Monday, December 20, 2010

Collusion: Part XI

6 or 7 thousand of us students and faculty piled row upon row in Founders Memorial Amphitorium. 'Amphitorium' is a made up word...Perhaps it was invented in an attempt to convey the idea that this was a building like no other. I know not. Either was its what the mammoth building is called. Its roughly 6 stories high and wide enough that it would take you 6 minutes to walk from one end to the other at a normal pace. There are hundreds of rows of rainbow colored fold down theater-style seats that follow a gradual decline in the floor towards a grand stage. A balcony seats about two thousand more. I've been in the building at night before... when the lights were out and no one else was there. The space can give you the feeling of being in the largest cave imaginable. One could very easily play baseball here and not feel like they were lacking space.
The building was used every day for something or another. At eleven a.m., Monday through Thursday everyone is required to attend 'chapel' here. All students report here from the far reaches of campus, which may require a bit of running or brisk walking to get there in time. You must be in your seat at precisely 11 a.m.. If you're late you will be given demerits.

The service begins and a chorus master walks onto the stage. He instructs the mass of students to find one hymn or another in the blue hymnals that can be found in little brown wooden cubbies on the back of each seat. The gathering raises quite a lot of sound, filling the august space with a rich albeit somber music. Precisely we praise mystic hebrew god. In less clinical metrics... all together. After two hymns another speaker emerges from the row of ancients that find their seats lining the back of the stage. (Theses are all the highest member of the authority... many of them of a great age.) He would make a few remarks on the day and the lead us in chanting the university creed. A monologue that all first years had to memorize within the first three weeks at school. Together we stood and recited.

"I believe in the inspiration of the bible. both the old and the new testaments. the creation of man by the direct act of god. the incarnation and virgin birth of our lord and savior jesus christ. his identification as the son of god. his vicarious atonement for the sins of mankind by the shedding of his blood on the cross. the resurrection of his body from the tomb. his power to save men from sin. the new birth through the regeneration by the holy spirit. and the gift of god, which is eternal life."
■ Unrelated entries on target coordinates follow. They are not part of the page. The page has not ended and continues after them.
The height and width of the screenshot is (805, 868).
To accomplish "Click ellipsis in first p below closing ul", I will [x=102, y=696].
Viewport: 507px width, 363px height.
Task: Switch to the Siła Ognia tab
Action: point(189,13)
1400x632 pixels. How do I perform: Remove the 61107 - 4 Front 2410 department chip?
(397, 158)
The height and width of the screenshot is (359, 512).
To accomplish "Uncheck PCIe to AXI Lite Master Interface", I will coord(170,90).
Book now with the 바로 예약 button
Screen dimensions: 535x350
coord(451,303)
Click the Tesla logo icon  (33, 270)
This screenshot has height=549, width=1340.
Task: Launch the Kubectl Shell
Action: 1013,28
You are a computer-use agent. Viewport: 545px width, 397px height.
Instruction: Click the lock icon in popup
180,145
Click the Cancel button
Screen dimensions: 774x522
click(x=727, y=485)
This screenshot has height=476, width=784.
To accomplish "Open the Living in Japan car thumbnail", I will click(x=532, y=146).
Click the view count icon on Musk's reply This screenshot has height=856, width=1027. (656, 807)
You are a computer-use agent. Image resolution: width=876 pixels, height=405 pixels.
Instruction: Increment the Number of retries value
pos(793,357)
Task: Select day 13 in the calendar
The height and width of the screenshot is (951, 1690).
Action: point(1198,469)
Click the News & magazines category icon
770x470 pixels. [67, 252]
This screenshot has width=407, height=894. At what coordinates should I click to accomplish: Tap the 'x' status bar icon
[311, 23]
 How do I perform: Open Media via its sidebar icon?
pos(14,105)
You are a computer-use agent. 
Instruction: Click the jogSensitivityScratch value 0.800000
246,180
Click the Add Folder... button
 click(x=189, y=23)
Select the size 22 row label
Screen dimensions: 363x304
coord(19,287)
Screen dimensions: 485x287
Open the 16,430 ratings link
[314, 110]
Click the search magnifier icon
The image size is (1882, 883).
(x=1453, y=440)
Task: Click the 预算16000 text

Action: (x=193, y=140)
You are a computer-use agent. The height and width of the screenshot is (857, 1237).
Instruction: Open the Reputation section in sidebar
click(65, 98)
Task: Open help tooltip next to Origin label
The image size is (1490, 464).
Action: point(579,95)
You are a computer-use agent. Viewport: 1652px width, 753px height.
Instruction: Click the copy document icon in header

The chant had become such an integral part of campus culture that it was often spoken in a hollow and conviction-less tone. No matter. Conviction or not... when seven thousand people chant something everyday... it has a tendency to stamp itself into your mind. It becomes the sediment and silt of your thoughts.

The day that we were all set to be released for Christmas break there was one of these such services. We sang Christmas tunes and chanted our chant. And Dr. Bob Jones III took the stage to wish us well and safe travels to our homes. And that was that. Semester over. All my exams had gone well.
I said my goodbyes to my little group of friends and of course thought the better of saying anything at all to my brown skinned room-mates. It's such a burden being Caucasian.  

Mom and dad picked me up at the appointed hour. All my bags and things that i was taking home were waiting expectantly in a neat little pile on the sidewalk in front of my dormitory. The two hour drive home was as quiet as a funeral. My brother and sister had tagged along. Mom and Dad offered questions about how I was and how my final test scores had gone. I was at best non-committal about it all. I would not complain about how things had been. This was a choice that i had made. I would present the bucolic ideal of my introduction to college as best i could. I began a collusion of sorts with my family. That is what this story is about after all; isnt it? I would only let them see what they needed to see. Besides... it would be nice to put everything away and just have a nice Christmas. I sat in the back seat of the suburban and stared out the window as the city retracted and trees and fields began to fill up the space left by buildings and parking lots.

That first Christmas was so welcome. It was nice to take a look at my family dynamic in comparison to the building full of testosterone driven repressed cave dwellers that i had been living with. This Christmas was a new one. A different one. I savored the relics of my childhood and yes even mourned their loss.

I baked cookies and wrapped the gifts that I had saved and bought for my parents, brother and sister. My carefully controlled existence had begun to reveal itself to be far from my ability to govern. So that Christmas i learned perhaps the most valuable of life lessons... that we are but the students of life's changes. That adaptation is to be considered our greatest strength. That true godliness could be found in the simplest of acts of kindness, one person to another.

Three weeks of yule therapy had got me into a better state of mind. I had plans for these who opposed me at school and they would suffer the consequences of standing in my way. My optimism was no where near weakened. I would return to the kitchen, and the piano, and my books.

My sister and i were very close then and many nights during the break we would spend out in the night time chatting on the trampoline... Talking about everything. It was nice to know that some bonds stayed strong no matter what... and would never need mending.